Ogni giorno ci svegliamo, vestiamo, facciamo colazione, usciamo, studiamo o lavoriamo, rincasiamo, dormiamo. Ogni giorno parliamo e spesso ci lamentiamo come se fossimo vittime e il mondo ce l’avesse con noi.
Doris Salcedo, artista colombiana nata a Bogotà, patria di stragi, stupri, violenze di massa, ma anche di violenze terroristiche e passionali, invece che lamentarsi, decide di descrivere nel modo più attendibile possibile ciò che le vere vittime le raccontano attraverso installazioni pubbliche di grande potenza come Fragmentos.
In quest’opera, da lei concepita, venti donne colombiane vittime di stupri di massa decidono di fondere 37 tonnellate di armi con cui verrà steso un pavimento calpestabile per indicare che l’uomo può e deve essere superiore alla violenza stessa. Un modo per tradurre la violenza in spettacolo di cui loro sono le attrici, le scenografe, le protagoniste, un modo per tradurre le loro parole in un messaggio destinato a tutti.
Spesso la violenza non riguarda solo chi la subisce ma anche chi la compie: rimorsi, pentimenti, senso di colpa si trasformano in armi a doppio taglio che feriscono da entrambi i lati, vittima e colpevole.
Doris Salcedo è riuscita a riconoscere quest’aspetto della violenza già dal 1995, quando vinse il prestigioso premio Guggenheim Fellowship per le arti visive con l’opera ‘Preghiera muta’, smettendo di parlare dei fatti e tentando di tradurre in opere il pensiero di chi ha subito violenza: in altre parole intraprese la polare, ombrosa strada della concretezza. Il famoso vicolo buio.
Tornando a Fragmentos, queste venti donne ribaltano finalmente il ruolo delle armi nella vita dell’ uomo, poiché sono gli uomini, per una volta , a calpestare le armi e non il contrario.

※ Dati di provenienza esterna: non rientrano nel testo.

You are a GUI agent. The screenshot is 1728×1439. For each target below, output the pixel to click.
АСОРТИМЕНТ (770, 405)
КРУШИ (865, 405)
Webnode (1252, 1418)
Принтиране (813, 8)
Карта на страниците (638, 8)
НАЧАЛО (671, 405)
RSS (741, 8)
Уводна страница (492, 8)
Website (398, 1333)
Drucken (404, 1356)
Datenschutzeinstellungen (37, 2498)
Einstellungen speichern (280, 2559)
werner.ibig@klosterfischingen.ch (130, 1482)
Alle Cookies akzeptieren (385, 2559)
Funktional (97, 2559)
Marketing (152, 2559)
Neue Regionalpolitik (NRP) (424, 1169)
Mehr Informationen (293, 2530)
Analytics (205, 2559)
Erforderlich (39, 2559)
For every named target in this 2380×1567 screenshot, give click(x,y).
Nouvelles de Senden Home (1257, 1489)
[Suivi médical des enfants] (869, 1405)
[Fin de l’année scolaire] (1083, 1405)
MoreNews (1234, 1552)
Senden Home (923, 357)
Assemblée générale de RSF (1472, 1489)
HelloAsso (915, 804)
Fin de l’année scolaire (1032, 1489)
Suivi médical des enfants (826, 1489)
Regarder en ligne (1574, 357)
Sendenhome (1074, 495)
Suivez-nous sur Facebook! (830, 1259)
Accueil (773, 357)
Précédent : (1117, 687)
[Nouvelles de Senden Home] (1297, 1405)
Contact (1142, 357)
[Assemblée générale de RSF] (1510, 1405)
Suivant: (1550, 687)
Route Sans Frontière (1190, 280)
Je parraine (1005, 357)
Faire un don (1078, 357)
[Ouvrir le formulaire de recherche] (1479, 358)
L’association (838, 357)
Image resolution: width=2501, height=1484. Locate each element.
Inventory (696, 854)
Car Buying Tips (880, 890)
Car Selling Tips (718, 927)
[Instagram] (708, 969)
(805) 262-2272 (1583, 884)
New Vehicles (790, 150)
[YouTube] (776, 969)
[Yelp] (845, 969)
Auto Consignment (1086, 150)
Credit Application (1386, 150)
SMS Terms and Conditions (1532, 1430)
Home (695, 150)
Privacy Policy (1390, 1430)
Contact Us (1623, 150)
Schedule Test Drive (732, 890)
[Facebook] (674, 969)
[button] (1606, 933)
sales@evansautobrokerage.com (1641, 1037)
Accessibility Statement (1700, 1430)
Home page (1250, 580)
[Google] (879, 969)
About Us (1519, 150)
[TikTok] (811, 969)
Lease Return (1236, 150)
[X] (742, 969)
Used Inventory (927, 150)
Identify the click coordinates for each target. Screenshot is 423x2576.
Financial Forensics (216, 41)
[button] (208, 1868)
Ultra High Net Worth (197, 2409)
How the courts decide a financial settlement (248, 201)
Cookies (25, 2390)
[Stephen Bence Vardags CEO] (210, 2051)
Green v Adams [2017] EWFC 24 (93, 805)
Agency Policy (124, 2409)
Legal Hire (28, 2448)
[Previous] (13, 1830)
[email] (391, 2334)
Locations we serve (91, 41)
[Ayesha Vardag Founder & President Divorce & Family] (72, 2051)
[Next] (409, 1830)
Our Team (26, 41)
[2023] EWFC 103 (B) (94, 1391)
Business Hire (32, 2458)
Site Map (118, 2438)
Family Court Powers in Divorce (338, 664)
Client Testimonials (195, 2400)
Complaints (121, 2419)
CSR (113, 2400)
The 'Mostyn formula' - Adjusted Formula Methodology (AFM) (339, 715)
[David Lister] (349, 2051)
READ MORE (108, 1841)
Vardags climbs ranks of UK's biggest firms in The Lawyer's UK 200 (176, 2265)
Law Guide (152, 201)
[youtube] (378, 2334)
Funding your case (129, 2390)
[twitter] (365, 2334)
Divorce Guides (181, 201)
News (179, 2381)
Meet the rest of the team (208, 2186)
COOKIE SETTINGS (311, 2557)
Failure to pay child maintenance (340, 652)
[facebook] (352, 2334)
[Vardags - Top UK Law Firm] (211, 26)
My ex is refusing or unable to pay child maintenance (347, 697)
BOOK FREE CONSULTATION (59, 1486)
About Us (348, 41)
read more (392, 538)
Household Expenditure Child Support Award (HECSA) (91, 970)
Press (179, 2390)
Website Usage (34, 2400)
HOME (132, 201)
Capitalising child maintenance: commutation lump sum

Il pavimento è anche la base dalla quale iniziare a costruire le fondamenta di un edificio e, nel caso di quest’opera, il punto di partenza dal quale ricostruire la Colombia: un pavimento di migliaia di armi, strumenti nelle mani dell’uomo, ma nello stesso tempo strumenti che ne condizionano le scelte, la vita.
Nelle sue interviste Doris parla di un tunnel (l’idealizzazione del suo paese natale , la Colombia) , dal quale è impossibile uscire e dentro il quale l’unica luce è rappresentata da coloro che lei chiama ‘eroi’, persone sopravvissute all’indicibile o vittime cadute sul campo, la cui memoria va alimentata di continuo.
Non si può uscire dal tunnel, ma si trovano guerrieri per strada, che con la loro sofferenza illuminano la nostra vita e continuano a darci degli insegnamenti. Doris Salcedo ritiene di non potersi lamentare , perché non è stata vittima di violenza. Ma ascoltare e cercare di raccontare in modo fedele le cose che succedono a chi è stato meno fortunato, è ritenuto da lei più che un disagio un dono.
Di fronte a queste violenze, non possiamo di certo lamentarci come spesso facciamo per questioni insignificanti; forse dovremmo prendere atto che se non facciamo niente l’arma a doppio taglio della violenza entra più a fondo nella carne. La nostra e quella delle vittime.